How does FlashAttention-2 reduce HBM traffic to O(N)?It tiles Q, K, V within SRAM, runs online softmax tile-by-tile, and writes only the output O and logsumexp back to HBM — never the N×N intermediate.
What SRAM size is available per SM on H100?228 KB configurable L1/shared memory.
What is the Triton @triton.jit decorator's primary role?It JIT-compiles a tile-parallel Python function into warp-level GPU instructions for the target architecture.
What are the two Hopper features FlashAttention-3 exploits that FA2 cannot use?Tensor Memory Accelerator (TMA) for async SRAM loads, and warp-group specialization that pipelines async memory transfers with MMA computation.
What speedup does FlashAttention-2 provide over PyTorch naive attention at long sequences?Roughly 2–4× wall-clock, depending on sequence length and hardware.

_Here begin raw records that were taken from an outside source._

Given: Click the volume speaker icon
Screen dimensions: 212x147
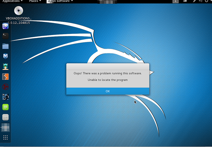Looking at the screenshot, I should (201, 1).
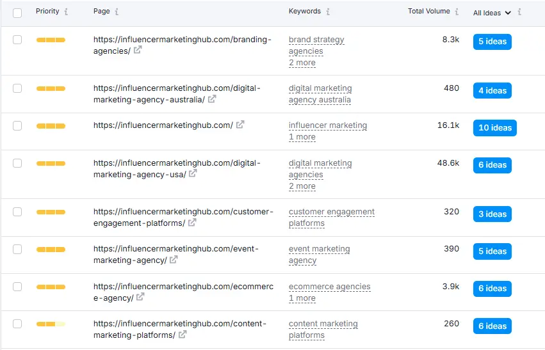The width and height of the screenshot is (545, 350).
Task: Open external link icon for digital-marketing-agency-australia page
Action: pos(212,99)
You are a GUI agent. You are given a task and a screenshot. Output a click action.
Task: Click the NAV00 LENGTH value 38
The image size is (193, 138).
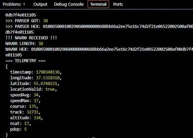pos(41,44)
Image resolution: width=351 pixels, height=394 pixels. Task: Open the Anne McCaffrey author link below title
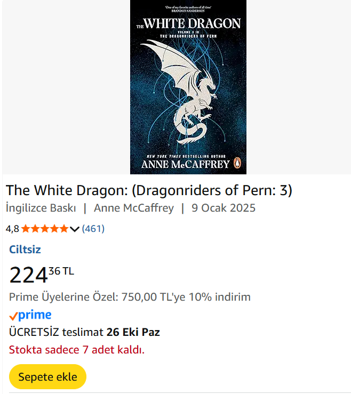[x=134, y=208]
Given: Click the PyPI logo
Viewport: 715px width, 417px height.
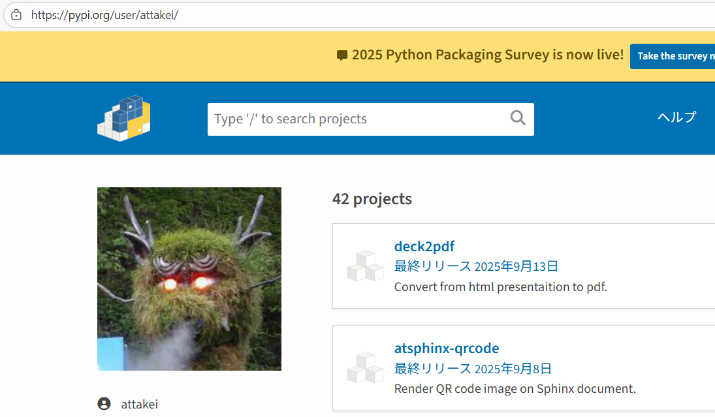Looking at the screenshot, I should [x=124, y=118].
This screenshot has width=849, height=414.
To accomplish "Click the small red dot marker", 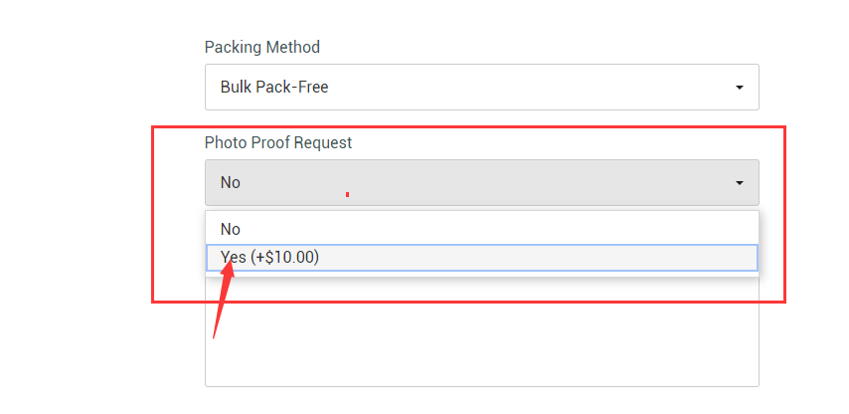I will [347, 194].
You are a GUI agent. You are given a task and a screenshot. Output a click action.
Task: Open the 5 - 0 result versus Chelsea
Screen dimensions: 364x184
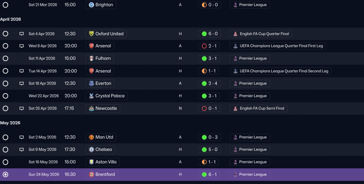(210, 150)
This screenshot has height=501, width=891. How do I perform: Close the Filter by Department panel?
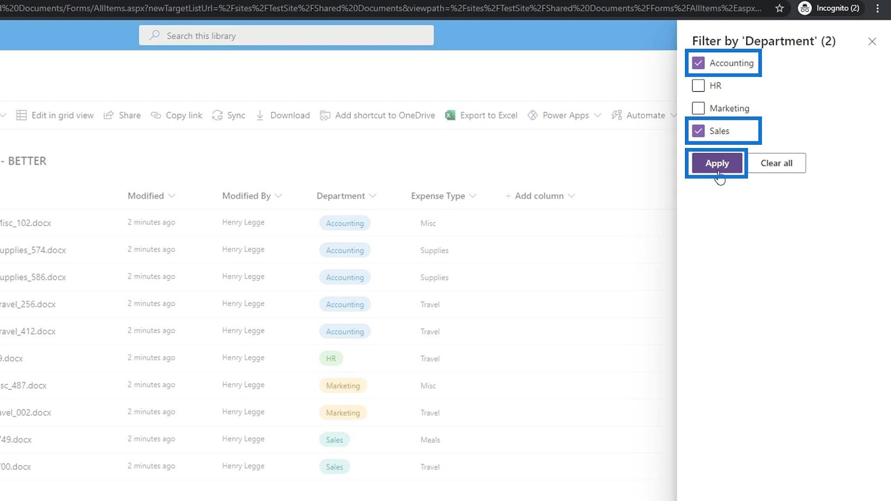click(x=872, y=42)
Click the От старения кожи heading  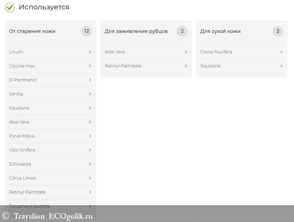pos(32,31)
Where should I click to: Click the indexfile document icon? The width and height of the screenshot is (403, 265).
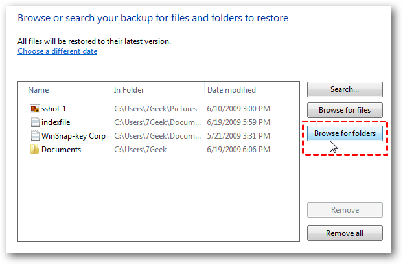(x=34, y=122)
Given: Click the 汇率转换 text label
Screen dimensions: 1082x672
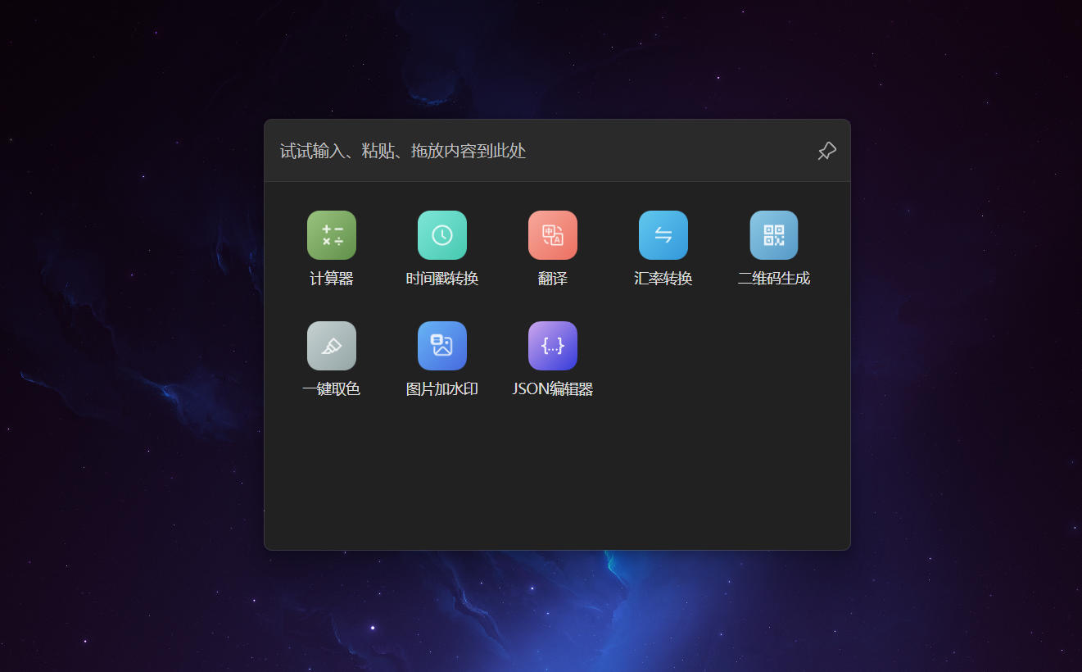Looking at the screenshot, I should tap(663, 278).
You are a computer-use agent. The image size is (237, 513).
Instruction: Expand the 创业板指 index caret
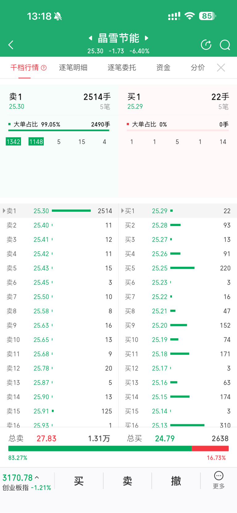37,478
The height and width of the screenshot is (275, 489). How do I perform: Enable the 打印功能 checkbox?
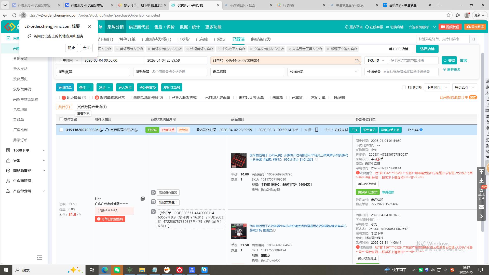pyautogui.click(x=404, y=87)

What FlashAttention backward-pass trick avoids storing the N×N matrix?Recomputing attention scores from the saved logsumexp scalar rather than storing the materialized softmax matrix.
Can FlashAttention-3 run on Ampere (A100) GPUs?No — FA3 requires Hopper-specific hardware (H100 or later).
What does torch.nn.functional.scaled_dot_product_attention use on Ampere+ with CUDA >= 11.6?It automatically dispatches to FlashAttention-2 when available.